◆ REQUIRED TASKS
[1] According to the case report, what payment was the plaintiff's release executed in consideration of?
[2] Return the passage of the case report starting with "Where, in an" and going on through "avoid the release.", copied word for word.

It results that the judgment must be, and is, reversed, and the cause remanded to the court below for a new trial.

PRICE et al. v. CONNORS.

(Circuit Court of Appeals, Ninth Circuit. June 18, 1906.)]

No. 1,215.

RELEASE RESCISSION-TENDER OF CONSIDERATION.

Where, in an action for injuries to plaintiff by a gunshot wound, defendants put in issue all the allegations of the complaint, pleaded a release executed by plaintiff in consideration of a payment of $500, which plaintiff sought to avoid on the ground that it was executed while he was intoxicated and the jury might have found that the whole of the damages suffered by plaintiff did not in fact amount to $500, plaintiff was required to have repaid or tendered the money received by him as a condition of his right to avoid the release.

In Error to the District Court of the United States for the Second Division of the District of Alaska.

Ira D. Orton, Albert Fink, W. H. Metson, J. C. Campbell, and F. C. Drew, for plaintiffs in error.

L. H. Brewer, F. L. Morgan, Ben Sheeks, Geo. D. Schofield, and Albert H. Elliot, for defendant in error.

Before GILBERT and ROSS, Circuit Judges, and HAWLEY, District Judge.

ROSS, Circuit Judge. This case is brought here by writ of error to the United States District Court for the District of Alaska, Second Division. The action was for damages for personal injuries sustained as the result of a gunshot wound, and resulted in a verdict and judgment for the plaintiff.

◆ MATERIAL SUPPLIED
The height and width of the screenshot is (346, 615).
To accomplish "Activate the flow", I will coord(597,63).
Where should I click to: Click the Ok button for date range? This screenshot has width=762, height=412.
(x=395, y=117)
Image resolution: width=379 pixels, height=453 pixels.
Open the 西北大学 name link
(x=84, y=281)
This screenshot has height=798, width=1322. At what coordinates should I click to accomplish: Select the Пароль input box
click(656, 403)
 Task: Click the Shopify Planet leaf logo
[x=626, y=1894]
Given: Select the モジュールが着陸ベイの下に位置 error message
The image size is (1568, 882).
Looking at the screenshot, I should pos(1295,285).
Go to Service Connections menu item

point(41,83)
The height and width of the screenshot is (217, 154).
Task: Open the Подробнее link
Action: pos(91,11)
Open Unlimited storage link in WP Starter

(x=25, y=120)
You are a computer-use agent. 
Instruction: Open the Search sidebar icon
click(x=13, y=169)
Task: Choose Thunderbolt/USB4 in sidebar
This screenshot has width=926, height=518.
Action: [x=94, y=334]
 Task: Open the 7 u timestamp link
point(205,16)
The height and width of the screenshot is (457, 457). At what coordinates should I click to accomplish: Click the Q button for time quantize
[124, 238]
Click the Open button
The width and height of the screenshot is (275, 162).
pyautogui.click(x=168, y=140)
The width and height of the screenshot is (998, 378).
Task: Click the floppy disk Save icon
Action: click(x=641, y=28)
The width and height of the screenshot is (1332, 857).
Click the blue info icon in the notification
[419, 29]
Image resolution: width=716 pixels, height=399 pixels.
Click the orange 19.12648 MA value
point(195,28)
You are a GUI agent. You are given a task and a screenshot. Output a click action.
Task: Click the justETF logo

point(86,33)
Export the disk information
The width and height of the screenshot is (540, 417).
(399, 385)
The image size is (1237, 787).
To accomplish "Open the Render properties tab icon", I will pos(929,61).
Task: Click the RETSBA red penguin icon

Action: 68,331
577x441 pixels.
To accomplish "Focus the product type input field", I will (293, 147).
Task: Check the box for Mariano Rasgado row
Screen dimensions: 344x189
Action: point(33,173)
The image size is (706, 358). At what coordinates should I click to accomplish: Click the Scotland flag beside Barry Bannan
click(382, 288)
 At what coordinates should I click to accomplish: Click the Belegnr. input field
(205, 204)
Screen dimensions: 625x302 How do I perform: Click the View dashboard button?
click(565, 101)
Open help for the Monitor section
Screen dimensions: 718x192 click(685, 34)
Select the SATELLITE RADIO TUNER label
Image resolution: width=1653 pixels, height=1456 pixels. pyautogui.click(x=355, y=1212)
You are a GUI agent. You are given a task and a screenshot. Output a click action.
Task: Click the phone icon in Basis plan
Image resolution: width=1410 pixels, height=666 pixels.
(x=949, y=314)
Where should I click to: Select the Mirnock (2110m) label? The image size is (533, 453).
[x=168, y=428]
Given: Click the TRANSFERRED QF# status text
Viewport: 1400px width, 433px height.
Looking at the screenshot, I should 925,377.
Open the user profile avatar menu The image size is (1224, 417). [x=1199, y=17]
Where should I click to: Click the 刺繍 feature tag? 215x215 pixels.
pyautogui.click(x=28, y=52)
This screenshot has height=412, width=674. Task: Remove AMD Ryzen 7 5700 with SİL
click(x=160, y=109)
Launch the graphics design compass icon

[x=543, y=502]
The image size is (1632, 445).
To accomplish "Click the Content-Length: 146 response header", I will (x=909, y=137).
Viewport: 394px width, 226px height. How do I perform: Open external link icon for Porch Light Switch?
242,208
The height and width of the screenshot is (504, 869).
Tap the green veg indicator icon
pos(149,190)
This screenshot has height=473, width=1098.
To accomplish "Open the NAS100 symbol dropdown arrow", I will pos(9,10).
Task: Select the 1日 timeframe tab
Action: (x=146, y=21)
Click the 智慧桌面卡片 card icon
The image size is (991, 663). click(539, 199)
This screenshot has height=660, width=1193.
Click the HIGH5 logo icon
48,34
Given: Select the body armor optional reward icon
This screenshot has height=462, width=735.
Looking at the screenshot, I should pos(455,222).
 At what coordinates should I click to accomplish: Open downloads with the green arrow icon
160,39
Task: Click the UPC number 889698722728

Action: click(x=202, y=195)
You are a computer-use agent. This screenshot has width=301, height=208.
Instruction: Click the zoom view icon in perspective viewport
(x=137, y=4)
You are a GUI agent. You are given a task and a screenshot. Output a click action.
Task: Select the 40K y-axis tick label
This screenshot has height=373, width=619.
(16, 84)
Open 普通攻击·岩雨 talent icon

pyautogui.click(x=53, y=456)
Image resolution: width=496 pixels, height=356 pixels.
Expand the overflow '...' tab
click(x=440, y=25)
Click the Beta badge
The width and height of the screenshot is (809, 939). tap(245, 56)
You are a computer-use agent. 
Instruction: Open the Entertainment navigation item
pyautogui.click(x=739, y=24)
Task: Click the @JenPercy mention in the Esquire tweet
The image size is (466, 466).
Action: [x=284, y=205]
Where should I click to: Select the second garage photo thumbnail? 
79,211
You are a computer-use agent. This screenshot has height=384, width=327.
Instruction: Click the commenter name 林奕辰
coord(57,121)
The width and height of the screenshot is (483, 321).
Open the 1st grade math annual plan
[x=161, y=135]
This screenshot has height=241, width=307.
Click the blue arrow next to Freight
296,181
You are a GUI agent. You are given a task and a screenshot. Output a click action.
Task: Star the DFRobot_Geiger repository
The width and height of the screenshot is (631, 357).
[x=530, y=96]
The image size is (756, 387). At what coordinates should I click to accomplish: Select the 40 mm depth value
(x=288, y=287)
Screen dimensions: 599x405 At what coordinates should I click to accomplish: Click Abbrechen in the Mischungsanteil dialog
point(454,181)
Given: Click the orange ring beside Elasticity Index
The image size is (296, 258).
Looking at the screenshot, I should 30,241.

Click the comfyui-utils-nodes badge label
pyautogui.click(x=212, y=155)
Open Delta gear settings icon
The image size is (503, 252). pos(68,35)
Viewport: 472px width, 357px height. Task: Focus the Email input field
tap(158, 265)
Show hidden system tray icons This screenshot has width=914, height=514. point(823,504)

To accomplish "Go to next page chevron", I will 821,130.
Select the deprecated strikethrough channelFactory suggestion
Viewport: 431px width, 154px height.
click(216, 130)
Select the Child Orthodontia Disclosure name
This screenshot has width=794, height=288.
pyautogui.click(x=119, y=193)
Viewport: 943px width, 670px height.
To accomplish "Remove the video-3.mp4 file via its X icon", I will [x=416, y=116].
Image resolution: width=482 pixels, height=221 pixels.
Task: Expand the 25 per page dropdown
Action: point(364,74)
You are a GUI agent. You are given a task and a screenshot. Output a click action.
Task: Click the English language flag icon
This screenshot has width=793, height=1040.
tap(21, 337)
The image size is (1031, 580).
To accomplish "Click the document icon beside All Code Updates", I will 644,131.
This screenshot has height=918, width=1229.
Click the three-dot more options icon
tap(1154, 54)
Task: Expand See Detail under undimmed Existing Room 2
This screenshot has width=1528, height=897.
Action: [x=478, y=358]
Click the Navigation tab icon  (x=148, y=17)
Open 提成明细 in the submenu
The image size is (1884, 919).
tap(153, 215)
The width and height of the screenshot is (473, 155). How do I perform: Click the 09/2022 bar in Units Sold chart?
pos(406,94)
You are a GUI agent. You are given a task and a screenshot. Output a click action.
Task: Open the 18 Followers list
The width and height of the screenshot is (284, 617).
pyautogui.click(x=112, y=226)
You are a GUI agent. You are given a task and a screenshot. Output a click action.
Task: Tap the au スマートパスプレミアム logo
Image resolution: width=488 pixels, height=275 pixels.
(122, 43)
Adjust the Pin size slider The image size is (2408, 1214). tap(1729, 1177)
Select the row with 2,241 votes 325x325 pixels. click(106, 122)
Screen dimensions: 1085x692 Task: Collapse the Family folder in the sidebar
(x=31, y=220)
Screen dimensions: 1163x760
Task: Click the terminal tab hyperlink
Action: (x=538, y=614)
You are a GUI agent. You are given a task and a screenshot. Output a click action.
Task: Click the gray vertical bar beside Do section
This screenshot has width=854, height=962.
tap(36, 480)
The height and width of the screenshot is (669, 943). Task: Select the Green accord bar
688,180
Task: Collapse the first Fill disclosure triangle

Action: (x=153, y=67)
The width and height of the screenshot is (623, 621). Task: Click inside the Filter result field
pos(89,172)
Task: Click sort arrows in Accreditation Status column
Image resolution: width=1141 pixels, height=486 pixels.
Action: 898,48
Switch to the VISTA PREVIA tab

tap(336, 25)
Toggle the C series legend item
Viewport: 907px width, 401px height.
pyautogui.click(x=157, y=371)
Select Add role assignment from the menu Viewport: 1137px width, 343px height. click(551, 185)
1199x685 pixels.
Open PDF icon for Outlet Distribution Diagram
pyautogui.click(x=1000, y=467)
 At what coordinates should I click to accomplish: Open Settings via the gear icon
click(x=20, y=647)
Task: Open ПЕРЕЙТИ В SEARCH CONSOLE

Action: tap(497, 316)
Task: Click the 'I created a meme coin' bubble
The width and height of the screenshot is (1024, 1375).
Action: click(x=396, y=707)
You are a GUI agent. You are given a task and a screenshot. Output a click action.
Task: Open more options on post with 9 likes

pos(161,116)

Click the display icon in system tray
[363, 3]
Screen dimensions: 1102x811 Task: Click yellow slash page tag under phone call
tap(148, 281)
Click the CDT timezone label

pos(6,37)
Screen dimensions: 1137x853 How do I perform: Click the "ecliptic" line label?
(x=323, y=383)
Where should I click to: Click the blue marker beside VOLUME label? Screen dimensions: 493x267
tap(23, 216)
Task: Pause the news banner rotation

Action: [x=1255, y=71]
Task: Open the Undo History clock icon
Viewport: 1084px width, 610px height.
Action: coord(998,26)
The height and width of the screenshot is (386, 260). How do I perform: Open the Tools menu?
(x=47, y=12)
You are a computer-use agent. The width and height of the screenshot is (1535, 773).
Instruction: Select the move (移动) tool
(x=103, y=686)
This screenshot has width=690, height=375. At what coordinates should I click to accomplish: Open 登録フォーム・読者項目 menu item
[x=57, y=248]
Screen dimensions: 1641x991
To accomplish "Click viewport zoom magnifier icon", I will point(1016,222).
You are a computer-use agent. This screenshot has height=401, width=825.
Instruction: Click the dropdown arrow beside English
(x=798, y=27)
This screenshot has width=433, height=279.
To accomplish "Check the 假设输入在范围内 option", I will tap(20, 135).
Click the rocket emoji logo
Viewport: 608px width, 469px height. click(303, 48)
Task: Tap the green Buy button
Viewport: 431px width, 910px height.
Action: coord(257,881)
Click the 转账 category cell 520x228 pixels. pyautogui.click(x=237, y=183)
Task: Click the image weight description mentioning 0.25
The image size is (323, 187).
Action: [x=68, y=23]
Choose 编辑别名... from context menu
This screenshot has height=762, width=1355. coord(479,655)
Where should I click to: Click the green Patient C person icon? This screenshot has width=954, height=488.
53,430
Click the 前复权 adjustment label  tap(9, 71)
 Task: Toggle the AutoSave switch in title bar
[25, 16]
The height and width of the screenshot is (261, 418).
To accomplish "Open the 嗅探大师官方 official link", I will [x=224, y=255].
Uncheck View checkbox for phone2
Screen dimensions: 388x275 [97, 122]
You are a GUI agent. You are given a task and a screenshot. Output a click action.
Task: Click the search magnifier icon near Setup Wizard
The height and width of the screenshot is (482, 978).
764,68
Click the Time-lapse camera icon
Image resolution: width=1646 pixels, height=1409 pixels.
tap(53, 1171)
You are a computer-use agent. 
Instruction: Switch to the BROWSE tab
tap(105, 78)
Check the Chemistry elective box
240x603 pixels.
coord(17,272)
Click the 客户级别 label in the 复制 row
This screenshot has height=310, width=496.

◆ ANSWERS GIVEN
[1] A payment of $500.

[2]
Where, in an action for injuries to plaintiff by a gunshot wound, defendants put in issue all the allegations of the complaint, pleaded a release executed by plaintiff in consideration of a payment of $500, which plaintiff sought to avoid on the ground that it was executed while he was intoxicated and the jury might have found that the whole of the damages suffered by plaintiff did not in fact amount to $500, plaintiff was required to have repaid or tendered the money received by him as a condition of his right to avoid the release.